-- BEGIN --

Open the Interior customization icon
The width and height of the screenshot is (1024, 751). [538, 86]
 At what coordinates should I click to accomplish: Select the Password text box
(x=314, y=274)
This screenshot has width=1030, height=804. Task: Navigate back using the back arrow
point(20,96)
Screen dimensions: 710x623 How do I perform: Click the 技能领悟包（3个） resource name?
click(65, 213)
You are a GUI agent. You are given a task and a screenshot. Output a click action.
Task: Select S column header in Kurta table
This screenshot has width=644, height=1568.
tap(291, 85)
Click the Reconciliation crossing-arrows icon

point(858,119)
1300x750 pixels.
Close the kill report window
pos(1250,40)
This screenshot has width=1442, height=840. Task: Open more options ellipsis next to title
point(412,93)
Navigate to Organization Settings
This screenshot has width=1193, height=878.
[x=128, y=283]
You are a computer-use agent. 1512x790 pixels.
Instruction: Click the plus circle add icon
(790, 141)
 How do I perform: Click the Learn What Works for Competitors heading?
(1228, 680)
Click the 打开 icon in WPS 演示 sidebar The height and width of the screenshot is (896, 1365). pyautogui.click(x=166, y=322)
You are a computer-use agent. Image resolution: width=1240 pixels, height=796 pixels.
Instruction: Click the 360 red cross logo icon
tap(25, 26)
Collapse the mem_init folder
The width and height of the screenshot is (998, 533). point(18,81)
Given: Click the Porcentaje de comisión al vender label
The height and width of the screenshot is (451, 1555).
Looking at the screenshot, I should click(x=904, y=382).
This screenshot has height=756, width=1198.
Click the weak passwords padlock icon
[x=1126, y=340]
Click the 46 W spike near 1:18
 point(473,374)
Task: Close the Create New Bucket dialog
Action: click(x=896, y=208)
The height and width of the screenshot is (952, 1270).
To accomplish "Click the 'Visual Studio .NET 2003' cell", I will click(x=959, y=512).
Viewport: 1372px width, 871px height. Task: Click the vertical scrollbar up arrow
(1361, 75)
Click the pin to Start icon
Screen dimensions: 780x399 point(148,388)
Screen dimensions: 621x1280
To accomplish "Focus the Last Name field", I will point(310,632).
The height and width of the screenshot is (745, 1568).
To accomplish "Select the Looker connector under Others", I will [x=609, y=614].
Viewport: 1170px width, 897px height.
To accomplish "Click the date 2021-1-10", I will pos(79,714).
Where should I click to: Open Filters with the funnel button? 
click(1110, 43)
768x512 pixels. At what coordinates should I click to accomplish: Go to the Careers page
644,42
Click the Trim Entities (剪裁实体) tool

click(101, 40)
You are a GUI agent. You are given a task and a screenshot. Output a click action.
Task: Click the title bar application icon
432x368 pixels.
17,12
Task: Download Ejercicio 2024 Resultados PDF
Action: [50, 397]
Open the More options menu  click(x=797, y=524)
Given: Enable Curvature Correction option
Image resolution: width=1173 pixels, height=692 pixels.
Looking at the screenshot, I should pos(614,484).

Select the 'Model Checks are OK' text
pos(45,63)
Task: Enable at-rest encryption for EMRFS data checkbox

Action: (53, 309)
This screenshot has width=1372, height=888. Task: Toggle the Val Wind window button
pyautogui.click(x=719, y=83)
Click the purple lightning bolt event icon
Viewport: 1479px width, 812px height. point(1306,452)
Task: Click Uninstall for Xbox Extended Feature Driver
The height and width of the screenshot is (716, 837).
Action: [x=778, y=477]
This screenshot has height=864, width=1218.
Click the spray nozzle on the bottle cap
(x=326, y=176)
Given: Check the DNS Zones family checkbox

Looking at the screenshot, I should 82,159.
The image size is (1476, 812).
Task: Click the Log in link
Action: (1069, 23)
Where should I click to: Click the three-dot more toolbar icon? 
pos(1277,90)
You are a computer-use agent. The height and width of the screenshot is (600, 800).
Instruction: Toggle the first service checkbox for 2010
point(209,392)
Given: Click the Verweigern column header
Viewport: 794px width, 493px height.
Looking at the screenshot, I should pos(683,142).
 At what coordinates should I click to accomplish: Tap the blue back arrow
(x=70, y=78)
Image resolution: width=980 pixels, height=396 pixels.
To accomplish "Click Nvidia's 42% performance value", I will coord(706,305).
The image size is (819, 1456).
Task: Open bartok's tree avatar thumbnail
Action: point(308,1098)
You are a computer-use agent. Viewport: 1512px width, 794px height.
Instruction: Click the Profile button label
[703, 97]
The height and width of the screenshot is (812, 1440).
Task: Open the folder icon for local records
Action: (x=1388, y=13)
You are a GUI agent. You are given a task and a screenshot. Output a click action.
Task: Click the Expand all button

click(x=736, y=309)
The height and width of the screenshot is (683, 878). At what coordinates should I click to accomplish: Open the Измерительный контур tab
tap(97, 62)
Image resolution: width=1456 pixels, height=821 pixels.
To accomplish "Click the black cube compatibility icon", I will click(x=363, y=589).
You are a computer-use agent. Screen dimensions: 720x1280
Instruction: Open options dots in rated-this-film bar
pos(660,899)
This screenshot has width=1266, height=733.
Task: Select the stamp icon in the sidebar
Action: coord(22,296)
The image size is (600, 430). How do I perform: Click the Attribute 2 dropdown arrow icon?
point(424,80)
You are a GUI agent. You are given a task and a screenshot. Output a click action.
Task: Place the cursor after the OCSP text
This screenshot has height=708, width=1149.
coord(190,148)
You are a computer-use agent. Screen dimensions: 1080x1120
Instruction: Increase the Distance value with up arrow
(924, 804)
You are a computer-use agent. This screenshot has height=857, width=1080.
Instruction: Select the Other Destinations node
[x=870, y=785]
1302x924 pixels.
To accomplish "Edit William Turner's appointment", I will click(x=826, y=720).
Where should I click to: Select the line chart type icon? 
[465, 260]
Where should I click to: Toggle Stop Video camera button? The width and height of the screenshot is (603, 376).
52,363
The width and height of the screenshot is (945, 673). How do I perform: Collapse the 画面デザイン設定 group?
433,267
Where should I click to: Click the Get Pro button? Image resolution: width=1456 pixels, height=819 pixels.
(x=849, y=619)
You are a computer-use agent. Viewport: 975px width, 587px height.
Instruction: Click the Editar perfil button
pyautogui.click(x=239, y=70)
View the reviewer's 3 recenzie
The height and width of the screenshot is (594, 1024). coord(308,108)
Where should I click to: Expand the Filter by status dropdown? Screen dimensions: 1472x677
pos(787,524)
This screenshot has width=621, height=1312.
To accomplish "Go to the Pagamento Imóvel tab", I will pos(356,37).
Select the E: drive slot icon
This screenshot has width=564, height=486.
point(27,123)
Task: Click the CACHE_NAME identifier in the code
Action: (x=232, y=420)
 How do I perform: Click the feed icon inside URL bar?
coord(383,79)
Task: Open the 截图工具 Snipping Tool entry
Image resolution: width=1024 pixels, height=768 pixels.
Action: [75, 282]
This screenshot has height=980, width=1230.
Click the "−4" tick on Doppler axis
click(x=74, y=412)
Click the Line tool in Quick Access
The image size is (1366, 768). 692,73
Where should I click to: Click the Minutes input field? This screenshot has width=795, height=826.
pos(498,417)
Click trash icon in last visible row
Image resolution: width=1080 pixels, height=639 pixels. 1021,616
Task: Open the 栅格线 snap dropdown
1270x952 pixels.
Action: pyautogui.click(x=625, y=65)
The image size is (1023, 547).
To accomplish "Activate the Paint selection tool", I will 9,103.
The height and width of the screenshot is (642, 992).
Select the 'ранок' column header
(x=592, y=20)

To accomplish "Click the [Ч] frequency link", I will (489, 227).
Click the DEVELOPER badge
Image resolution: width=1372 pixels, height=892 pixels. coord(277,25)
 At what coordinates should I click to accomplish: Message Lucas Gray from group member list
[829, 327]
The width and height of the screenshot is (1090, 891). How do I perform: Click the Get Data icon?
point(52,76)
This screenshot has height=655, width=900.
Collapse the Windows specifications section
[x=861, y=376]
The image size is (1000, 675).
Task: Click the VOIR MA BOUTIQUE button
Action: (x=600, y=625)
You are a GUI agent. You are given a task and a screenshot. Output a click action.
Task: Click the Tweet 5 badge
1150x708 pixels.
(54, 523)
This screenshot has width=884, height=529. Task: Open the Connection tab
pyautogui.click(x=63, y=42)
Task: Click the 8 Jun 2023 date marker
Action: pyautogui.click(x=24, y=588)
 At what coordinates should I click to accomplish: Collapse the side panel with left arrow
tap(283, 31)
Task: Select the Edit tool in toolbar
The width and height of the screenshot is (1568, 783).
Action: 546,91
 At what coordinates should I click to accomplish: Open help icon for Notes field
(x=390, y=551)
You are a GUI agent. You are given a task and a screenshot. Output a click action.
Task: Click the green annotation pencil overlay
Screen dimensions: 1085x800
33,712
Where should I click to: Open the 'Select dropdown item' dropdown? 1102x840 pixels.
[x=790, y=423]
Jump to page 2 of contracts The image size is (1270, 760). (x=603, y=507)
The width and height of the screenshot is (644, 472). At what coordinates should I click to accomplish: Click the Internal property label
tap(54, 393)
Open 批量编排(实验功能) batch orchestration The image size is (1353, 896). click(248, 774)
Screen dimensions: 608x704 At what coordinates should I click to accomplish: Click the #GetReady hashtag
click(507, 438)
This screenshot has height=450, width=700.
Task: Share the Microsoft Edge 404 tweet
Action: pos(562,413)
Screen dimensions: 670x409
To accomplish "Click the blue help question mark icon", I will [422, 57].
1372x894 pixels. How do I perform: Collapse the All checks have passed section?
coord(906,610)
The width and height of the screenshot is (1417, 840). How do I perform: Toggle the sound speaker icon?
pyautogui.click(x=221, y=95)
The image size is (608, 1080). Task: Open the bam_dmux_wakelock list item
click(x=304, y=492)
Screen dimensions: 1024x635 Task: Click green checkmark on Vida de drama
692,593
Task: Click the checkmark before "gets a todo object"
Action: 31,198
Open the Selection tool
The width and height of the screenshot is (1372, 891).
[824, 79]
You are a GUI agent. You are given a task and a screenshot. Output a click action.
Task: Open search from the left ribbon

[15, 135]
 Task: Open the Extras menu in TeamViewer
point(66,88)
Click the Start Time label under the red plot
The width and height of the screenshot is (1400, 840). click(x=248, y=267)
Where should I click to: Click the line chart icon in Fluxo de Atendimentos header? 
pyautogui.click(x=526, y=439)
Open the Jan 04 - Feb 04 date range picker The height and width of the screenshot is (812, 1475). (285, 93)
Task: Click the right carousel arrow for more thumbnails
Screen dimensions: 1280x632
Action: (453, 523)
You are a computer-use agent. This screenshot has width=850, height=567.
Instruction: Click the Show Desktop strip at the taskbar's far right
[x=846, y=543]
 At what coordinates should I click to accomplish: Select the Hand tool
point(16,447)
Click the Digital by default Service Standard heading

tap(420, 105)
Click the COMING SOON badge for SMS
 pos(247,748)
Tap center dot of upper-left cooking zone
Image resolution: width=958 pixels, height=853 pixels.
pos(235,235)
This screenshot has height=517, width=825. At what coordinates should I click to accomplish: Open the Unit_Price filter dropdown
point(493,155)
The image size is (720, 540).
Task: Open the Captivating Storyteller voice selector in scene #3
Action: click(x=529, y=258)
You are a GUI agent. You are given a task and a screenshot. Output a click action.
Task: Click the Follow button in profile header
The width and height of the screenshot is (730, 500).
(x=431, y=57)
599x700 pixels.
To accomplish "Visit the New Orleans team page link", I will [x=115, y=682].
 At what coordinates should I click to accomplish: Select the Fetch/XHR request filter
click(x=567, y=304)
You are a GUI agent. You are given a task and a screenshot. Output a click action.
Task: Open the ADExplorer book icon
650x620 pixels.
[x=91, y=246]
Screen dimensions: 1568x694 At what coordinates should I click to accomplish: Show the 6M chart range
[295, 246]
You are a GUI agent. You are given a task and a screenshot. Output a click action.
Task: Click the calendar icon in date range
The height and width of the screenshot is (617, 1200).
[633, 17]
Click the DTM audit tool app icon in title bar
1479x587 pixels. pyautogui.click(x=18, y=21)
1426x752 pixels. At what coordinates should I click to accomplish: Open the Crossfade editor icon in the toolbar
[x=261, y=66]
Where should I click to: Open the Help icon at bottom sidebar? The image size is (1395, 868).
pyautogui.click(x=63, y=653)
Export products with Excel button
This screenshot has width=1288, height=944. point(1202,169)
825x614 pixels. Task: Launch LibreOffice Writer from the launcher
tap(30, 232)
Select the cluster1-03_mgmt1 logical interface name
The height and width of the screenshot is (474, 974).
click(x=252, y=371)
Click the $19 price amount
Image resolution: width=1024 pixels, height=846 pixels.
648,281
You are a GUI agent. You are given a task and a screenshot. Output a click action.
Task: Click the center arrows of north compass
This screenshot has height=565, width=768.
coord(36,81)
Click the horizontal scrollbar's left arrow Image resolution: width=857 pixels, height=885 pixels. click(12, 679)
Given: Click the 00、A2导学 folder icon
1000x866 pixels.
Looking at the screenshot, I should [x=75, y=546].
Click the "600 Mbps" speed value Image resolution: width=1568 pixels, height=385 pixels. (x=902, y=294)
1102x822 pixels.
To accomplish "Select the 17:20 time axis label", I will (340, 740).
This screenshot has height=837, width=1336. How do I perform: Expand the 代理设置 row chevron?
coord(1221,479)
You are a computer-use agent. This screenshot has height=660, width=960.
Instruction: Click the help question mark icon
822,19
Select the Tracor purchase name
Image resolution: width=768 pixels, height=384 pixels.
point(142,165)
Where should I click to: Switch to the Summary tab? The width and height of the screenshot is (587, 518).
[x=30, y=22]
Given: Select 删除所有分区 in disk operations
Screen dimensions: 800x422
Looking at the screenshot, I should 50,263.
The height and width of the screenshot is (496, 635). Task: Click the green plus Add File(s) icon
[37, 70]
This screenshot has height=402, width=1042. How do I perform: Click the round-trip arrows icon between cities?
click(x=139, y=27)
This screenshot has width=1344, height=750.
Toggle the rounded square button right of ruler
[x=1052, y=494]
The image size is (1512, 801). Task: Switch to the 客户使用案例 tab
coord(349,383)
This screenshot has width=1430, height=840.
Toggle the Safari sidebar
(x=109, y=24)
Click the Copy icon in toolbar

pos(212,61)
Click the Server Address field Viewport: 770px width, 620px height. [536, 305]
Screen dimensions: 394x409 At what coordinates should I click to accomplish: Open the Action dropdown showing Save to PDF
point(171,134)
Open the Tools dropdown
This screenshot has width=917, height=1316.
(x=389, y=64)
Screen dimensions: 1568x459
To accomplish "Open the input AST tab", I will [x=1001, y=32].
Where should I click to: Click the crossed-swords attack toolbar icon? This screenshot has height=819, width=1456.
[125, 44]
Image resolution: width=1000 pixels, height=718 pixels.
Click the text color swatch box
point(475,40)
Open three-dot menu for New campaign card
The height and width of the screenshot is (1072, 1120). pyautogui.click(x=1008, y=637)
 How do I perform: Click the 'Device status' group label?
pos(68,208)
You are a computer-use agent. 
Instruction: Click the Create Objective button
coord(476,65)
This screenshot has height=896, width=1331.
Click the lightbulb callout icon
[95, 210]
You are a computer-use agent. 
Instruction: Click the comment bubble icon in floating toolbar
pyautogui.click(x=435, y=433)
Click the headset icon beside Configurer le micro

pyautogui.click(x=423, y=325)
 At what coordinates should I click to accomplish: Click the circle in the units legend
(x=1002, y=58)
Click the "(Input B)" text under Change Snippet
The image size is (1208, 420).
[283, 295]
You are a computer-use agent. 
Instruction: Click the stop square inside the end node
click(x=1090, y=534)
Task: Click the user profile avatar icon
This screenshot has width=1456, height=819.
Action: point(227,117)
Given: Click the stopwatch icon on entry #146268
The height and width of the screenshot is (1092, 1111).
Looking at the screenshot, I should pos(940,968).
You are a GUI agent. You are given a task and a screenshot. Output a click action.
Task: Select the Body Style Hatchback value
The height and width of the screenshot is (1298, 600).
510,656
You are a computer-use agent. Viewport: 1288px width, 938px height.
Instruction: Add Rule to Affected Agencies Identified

-- END --

BRIEF.
Reproduce, word for word, the part of the records above that opens with the line containing "Where should I click to: Expand" and closes with the line containing "Action: pyautogui.click(x=24, y=588)", including both of those lines.

RESULT OF THIS EXERCISE.
Where should I click to: Expand the Filter by status dropdown? Screen dimensions: 1472x677
pos(787,524)
This screenshot has width=621, height=1312.
To accomplish "Go to the Pagamento Imóvel tab", I will pos(356,37).
Select the E: drive slot icon
This screenshot has width=564, height=486.
point(27,123)
Task: Click the CACHE_NAME identifier in the code
Action: (x=232, y=420)
 How do I perform: Click the feed icon inside URL bar?
coord(383,79)
Task: Open the 截图工具 Snipping Tool entry
Image resolution: width=1024 pixels, height=768 pixels.
Action: [75, 282]
This screenshot has height=980, width=1230.
Click the "−4" tick on Doppler axis
click(x=74, y=412)
Click the Line tool in Quick Access
The image size is (1366, 768). 692,73
Where should I click to: Click the Minutes input field? This screenshot has width=795, height=826.
pos(498,417)
Click trash icon in last visible row
Image resolution: width=1080 pixels, height=639 pixels. 1021,616
Task: Open the 栅格线 snap dropdown
1270x952 pixels.
Action: pyautogui.click(x=625, y=65)
The image size is (1023, 547).
To accomplish "Activate the Paint selection tool", I will 9,103.
The height and width of the screenshot is (642, 992).
Select the 'ранок' column header
(x=592, y=20)

To accomplish "Click the [Ч] frequency link", I will (489, 227).
Click the DEVELOPER badge
Image resolution: width=1372 pixels, height=892 pixels. coord(277,25)
 At what coordinates should I click to accomplish: Message Lucas Gray from group member list
[829, 327]
The width and height of the screenshot is (1090, 891). How do I perform: Click the Get Data icon?
point(52,76)
This screenshot has height=655, width=900.
Collapse the Windows specifications section
[x=861, y=376]
The image size is (1000, 675).
Task: Click the VOIR MA BOUTIQUE button
Action: (x=600, y=625)
You are a GUI agent. You are given a task and a screenshot. Output a click action.
Task: Click the Tweet 5 badge
1150x708 pixels.
(54, 523)
This screenshot has width=884, height=529. Task: Open the Connection tab
pyautogui.click(x=63, y=42)
Task: Click the 8 Jun 2023 date marker
Action: pyautogui.click(x=24, y=588)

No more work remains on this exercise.